When "Being In Harm's Way" Isn't

Comment

talibéIn a few days my 12-year-old son will be the only kid joining a team of adults from our church to go serve in Dakar, Senegal, for a week. As word gets out that he’s going, a lot of people have asked me about it.  Am I worried at all? Will it be dangerous? What about the long flight and the immunizations, etc?

I suppose there are plenty of reasons that I should be nervous. But, I can honestly say that I’m just not that worried. I mean, I’ll admit that my stomach did a little flip-flop when his arm got hot & swollen after his Yellow Fever immunization. Especially when he played his football game anyway.

That’s right, I’m a mom. Through and through. Just like many of you. I’m not naïve about the risks involved. I realize that I’m exposing Caleb to some hardship and disease and unknown circumstances. I understand that it means he’ll miss some school and one of his football games. He might even lose his starting spot on the team. I know that a flight to the other side of the globe will be terribly boring for an active middle-school boy. I recognize that a lot of his friends won’t really “get it.”
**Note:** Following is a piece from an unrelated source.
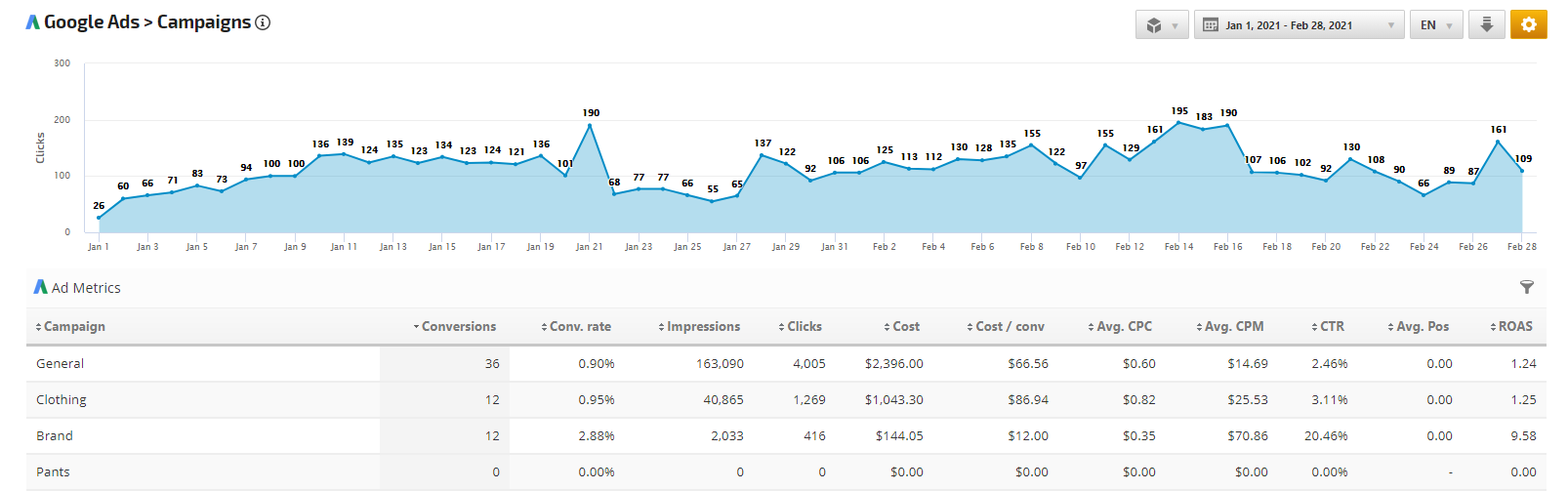This screenshot has height=491, width=1568.
Task: Click the info icon beside Campaigns title
Action: tap(263, 22)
But, here’s the thing - I’m thrilled for him to experience all of those things. Not because I love putting my son at risk but because I love what it will do in his relationship with God.

Here are just a few things we've already seen happen:

  • Early in his Christian experience, Caleb is catching that following Jesus is about more than just being a nice, moral guy. Following Jesus might even mean a little bit of discomfort and sacrifice and risk – even when there are lots of good reasons to stay put. Following Jesus might mean becoming, well, a little bit like Jesus.
  • He’s discovering that anybody can go. It’s not for the super-spiritual guy in the pew next to him. God’s mission is for him. Right now. In 6th grade. Young in the faith. It doesn’t matter. In fact, isn’t that God's thing? Using broken vessels to carry His glory?
  • Caleb is learning to trust God to provide the impossible. He had to raise more than $3,000 for this trip. That’s a lot money. Especially when your allowance is just $6/week! He has been overwhelmed – not only at God’s provision for the trip but at how encouraging the people in his life have been.
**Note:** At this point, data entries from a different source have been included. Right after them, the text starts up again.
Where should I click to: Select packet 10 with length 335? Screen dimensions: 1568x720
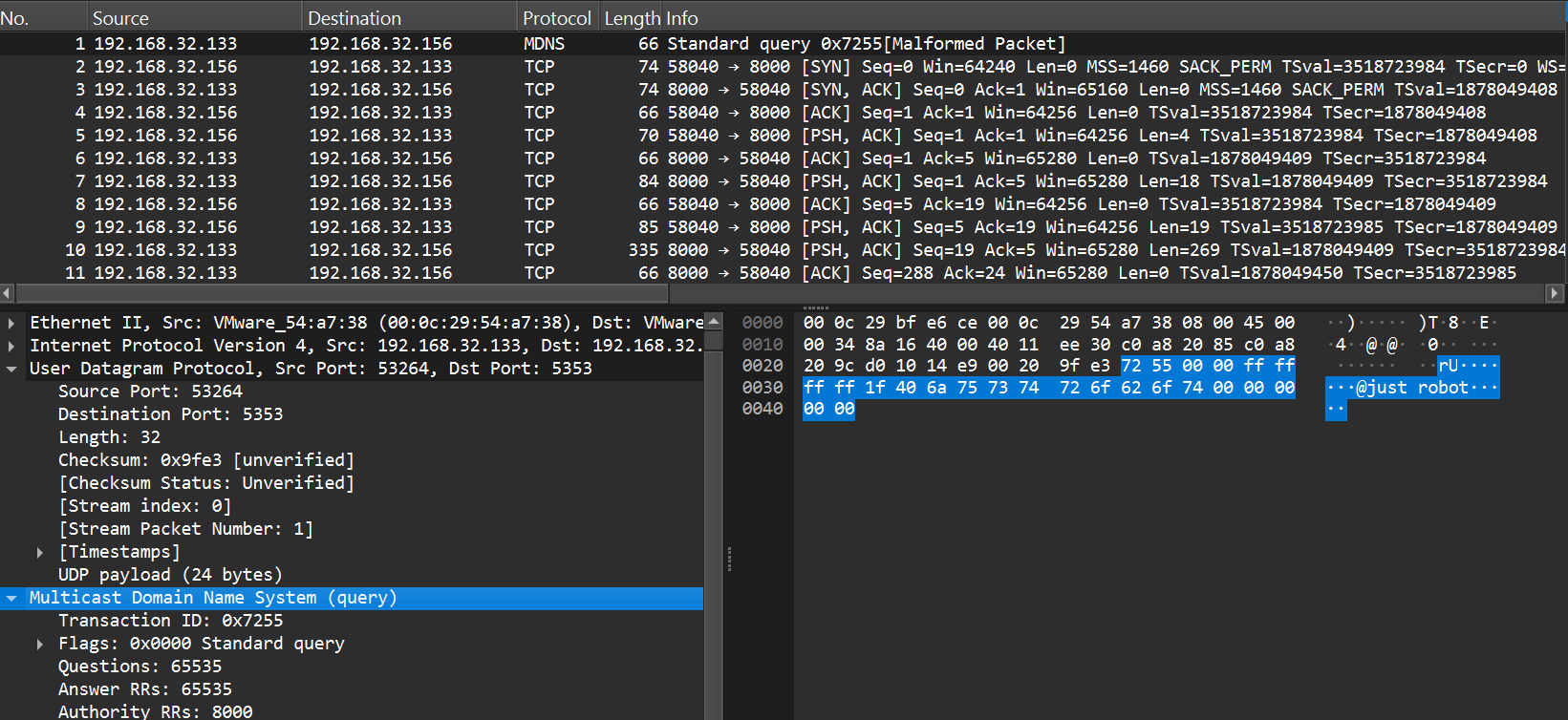[573, 250]
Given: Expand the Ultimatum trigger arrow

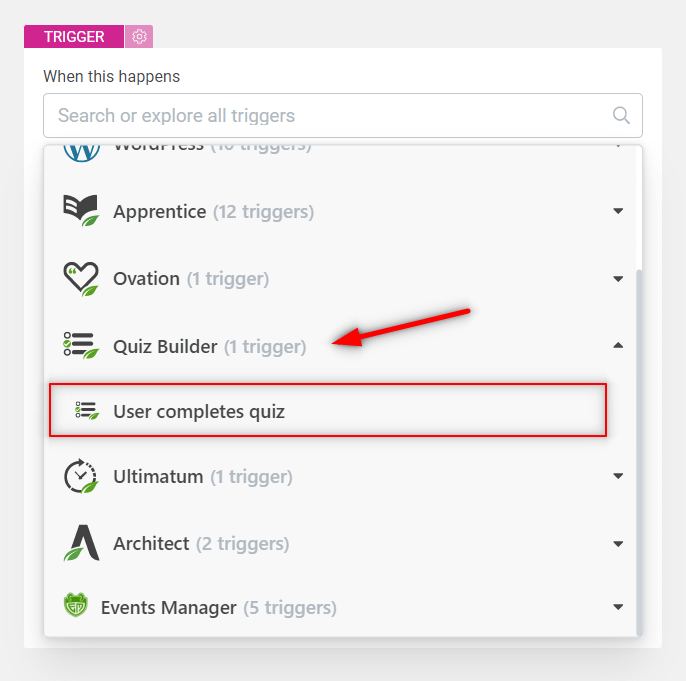Looking at the screenshot, I should click(618, 476).
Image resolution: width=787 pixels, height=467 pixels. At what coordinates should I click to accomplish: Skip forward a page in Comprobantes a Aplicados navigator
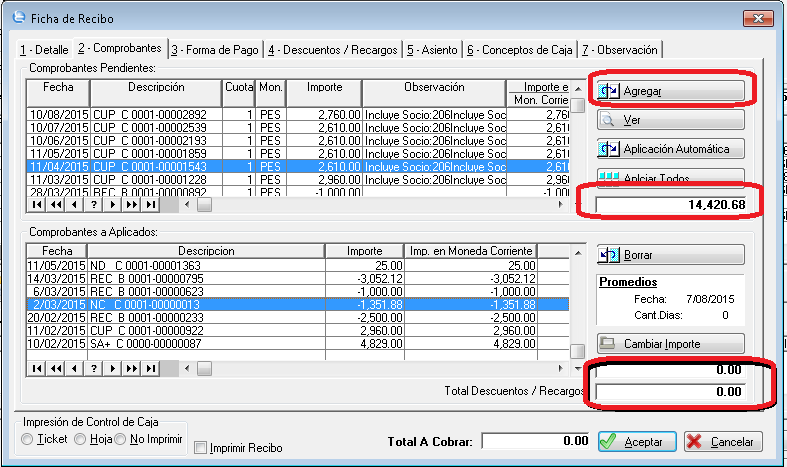132,368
Of course, I pray for his safety. But, more than that, I’m praying that he’ll get a taste of something that will keep him hungry for more. Not just for adventure. Anyone with enough money can have adventures and travel the world.
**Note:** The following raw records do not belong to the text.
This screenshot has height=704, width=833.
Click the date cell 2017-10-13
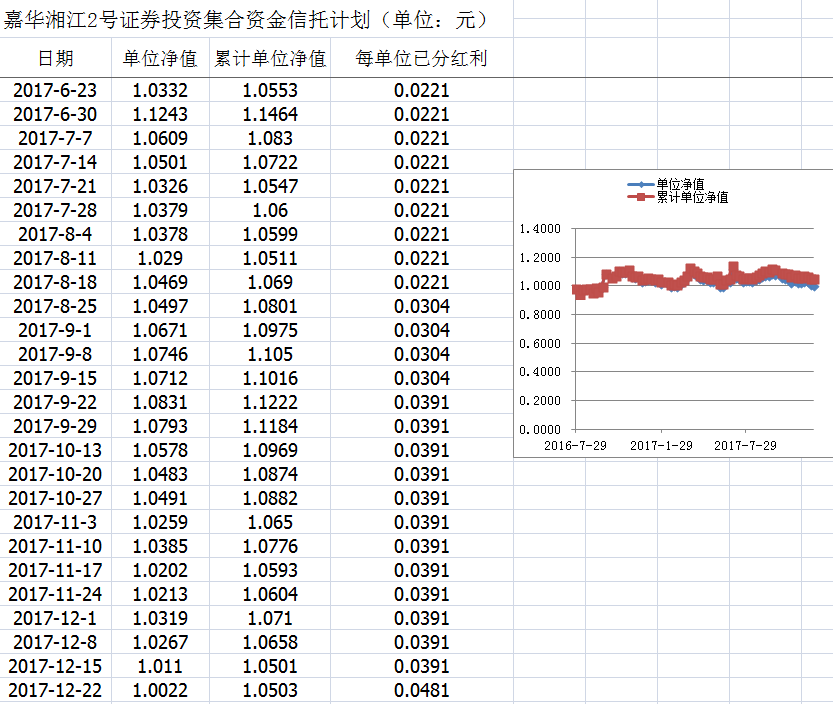pos(55,451)
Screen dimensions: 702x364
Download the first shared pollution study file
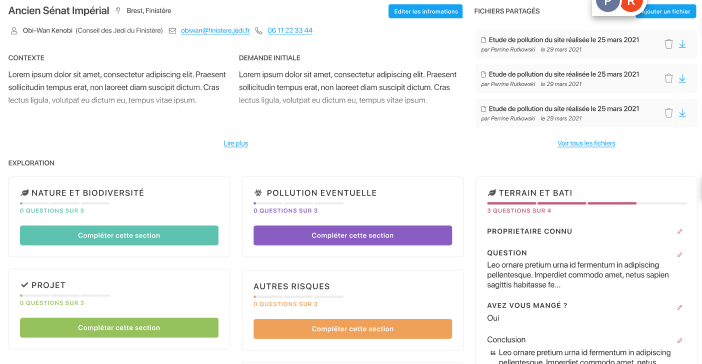tap(682, 44)
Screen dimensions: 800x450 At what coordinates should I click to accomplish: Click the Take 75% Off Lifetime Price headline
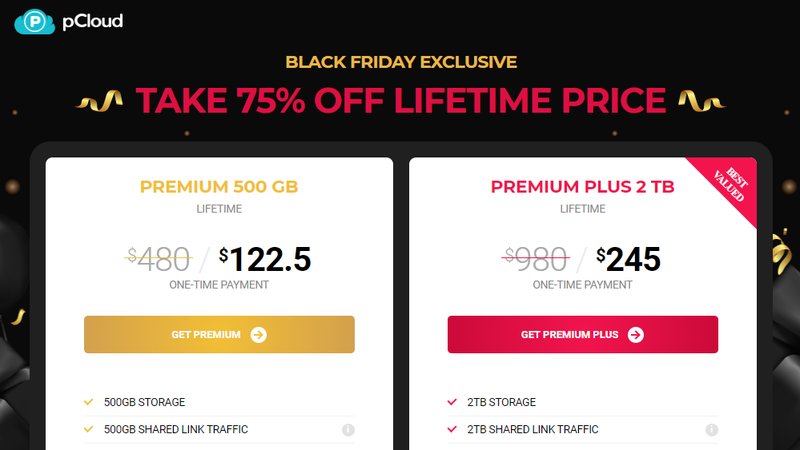click(x=401, y=100)
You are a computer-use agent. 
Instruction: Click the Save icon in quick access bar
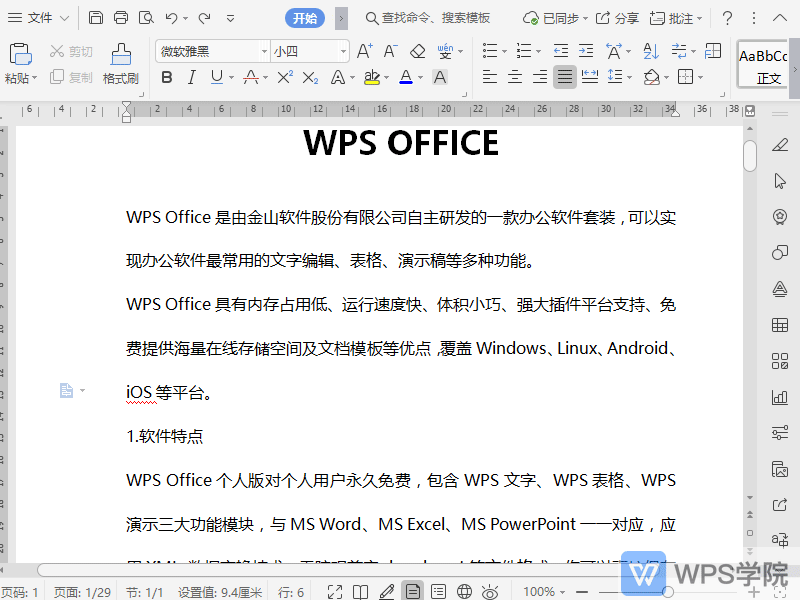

But, oh, that Caleb would hunger for being a part of God’s purposes. That God would use him in Africa. That his heart would break for the Talibe boys that wander the streets of Dakar begging for their daily bread. That in ministering to their physical needs, he’d learn to see past the external to the heart of the issue. That he’d long to help other people connect with the God who loves them. I’m praying that his eyes would be forever opened and that he’d see life differently.

I guess if that means that he’s not tucked-in safely in his own room in our suburban neighborhood after a hearty family meal, then so be it. In fact, I suspect that's exactly what it means.